What the task asks: Repeat only the stretch of lines below that runs from the line with "Update the Payung product" through the line with "Sort by the Quality% column header", unaltered.

Dataset records:
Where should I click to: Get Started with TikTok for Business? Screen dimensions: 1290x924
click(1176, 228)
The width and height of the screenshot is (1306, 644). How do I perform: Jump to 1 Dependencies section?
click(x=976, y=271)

==

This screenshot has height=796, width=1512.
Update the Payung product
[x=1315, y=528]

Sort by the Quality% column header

Result of the task:
Update the Payung product
[x=1315, y=528]

Sort by the Quality% column header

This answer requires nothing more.